Summary Objective To evaluate the clinical effectiveness of intraarticular IL-1 receptor antagonist (IL-1Ra) for anterior cruciate ligament (ACL) tear. Methods Eleven patients with acute ACL tear confirmed by magnetic resonance imaging (MRI) were randomized to receive a single intraarticular injection of IL-1Ra (anakinra 150 mg, n  = 6) or equal volume of saline placebo (1 ml, n  = 5). The double-blinded treatment was administered a mean 2 weeks after injury. Synovial fluid (SF) ( n  = 9 patients) and sera (all patients) were available at baseline (prior to injection) and immediately prior to surgery (mean 35 days later) and analyzed for SF IL-1α, IL-1β, IL-1Ra and serum hyaluronan (HA), an indicator of synovial inflammation.
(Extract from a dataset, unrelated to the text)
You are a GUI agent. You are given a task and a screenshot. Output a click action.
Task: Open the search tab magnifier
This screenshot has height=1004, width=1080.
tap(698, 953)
The primary outcome, standardized Knee Injury and Osteoarthritis Outcome Score (KOOS) questionnaire, was obtained at 0 (baseline), 4, and 14 days after injection. Results Compared with placebo, the IL-1Ra group had substantially greater improvement in key outcomes over 14 days (KOOS pain P  = 0.001; activities of daily living P  = 0.0015; KOOS sports function P  = 0.0026; KOOS quality of life (QOL) P  = 0.0048; and total KOOS P  < 0.0001). There were no adverse reactions in either group. SF IL-1α ( P  = 0.05) and serum HA ( P  = 0.03), but not IL-1β, or IL-1Ra, decreased significantly in the IL-1Ra but not the placebo treated patients. Compared with placebo, IL-1α was borderline significantly different in the IL-1Ra treated group ( P  = 0.06). Conclusions Administered within the first month following severe knee injury, IL-1Ra reduced knee pain and improved function over a 2-week interval. This promising proof of concept study provides a new paradigm for studies of acute joint injury and suggests that a larger follow-up study is warranted.